**QUOTED TEXT**
It's hard to fix that one.......when I tried, the first thing that happened was that I just kept completely silent, or took so long to put my ideas through the censorship routine that it was too late to speak by the time I'd given my words the green light. But after a long time, I became better at quick-censoring and I've found some kind of middle ground between saying nothing and saying everything.

Part of the solution was to realise that I was just dumping every thought I had onto anybody who would listen.......I started to realise that I was putting a huge burden on myself, and that I could do a lot better by leaving spaces for the other person to speak, and to take an interest in their thoughts......it's easier than having to dream up more and more stuff to disseminate. Best thing I've found is to ask questions about the other person - my questions can be alarmingly personal and deep, and I should probably try to keep them a bit more trivial (particularly with people who don't know me very well), but even without that filter, I've been surprised at how well my questions have been received - after the initial shock, people sometimes seem quite impressed that another person is interested in going that deep with them. I get the impression that there are lots of folks out there who are as bored with trivia as I am, and long for something that goes straight to the heart.

Source data:
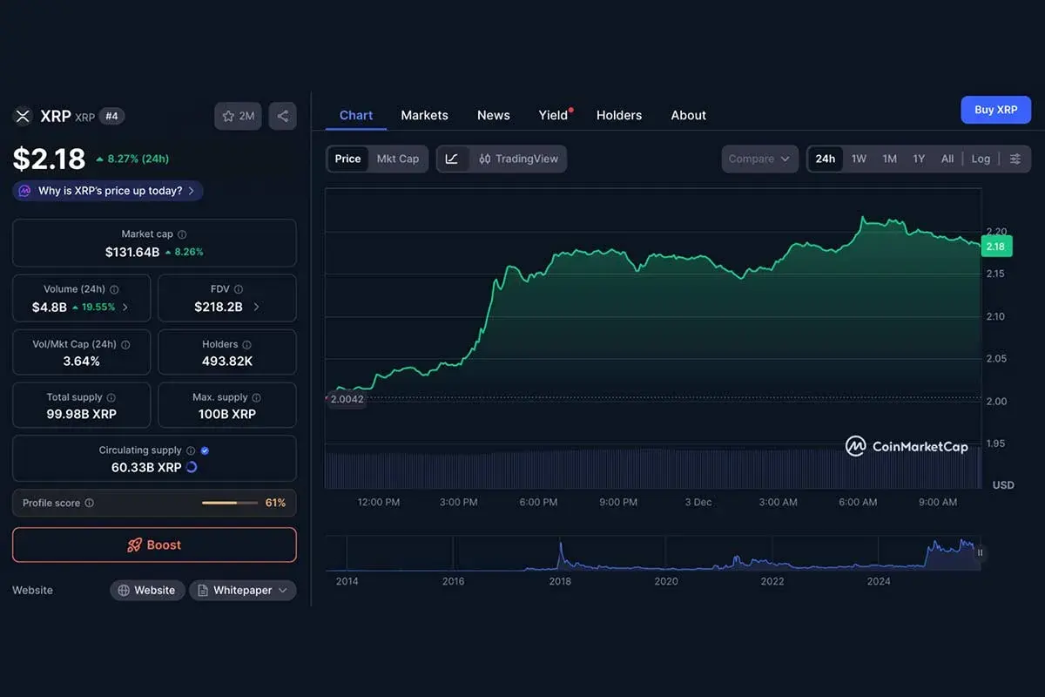Click the share icon beside the watchlist star
Viewport: 1045px width, 697px height.
click(x=282, y=115)
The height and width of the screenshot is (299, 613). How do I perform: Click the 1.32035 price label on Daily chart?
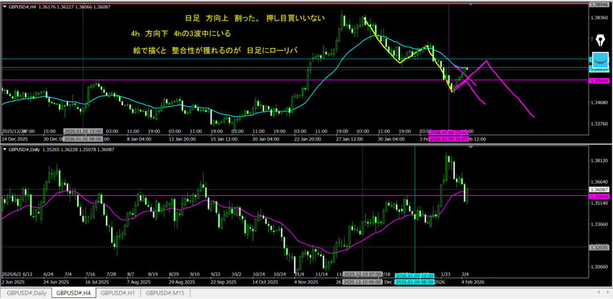tap(600, 246)
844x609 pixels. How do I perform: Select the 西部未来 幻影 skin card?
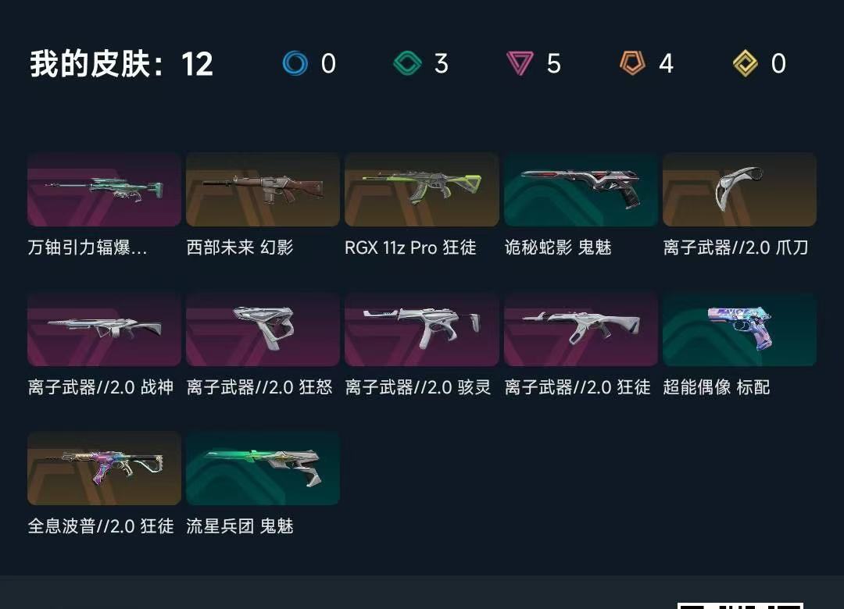(263, 190)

**INSTRUCTIONS TO FOLLOW**
Extend the post above about learning to stop oversharing in conversation, picking up right after its final sentence.

**OUTPUT FOR THIS TASK**
It also helps if you can choose your friends carefully. Some people can easily be put off by the occasional inappropriate comment, others won't mind at all. The worst are the ones who laugh it off at the time as if you've cracked a really good joke, but then they never invite you back. :oops:

I also find that if I take too much time out from being with people, I start to lose my social skills so that when I next have company, I'm back to Square One. The skills always come back in the end, but meanwhile I can put people off.......so I try to have a maximum isolation time of about 2 days.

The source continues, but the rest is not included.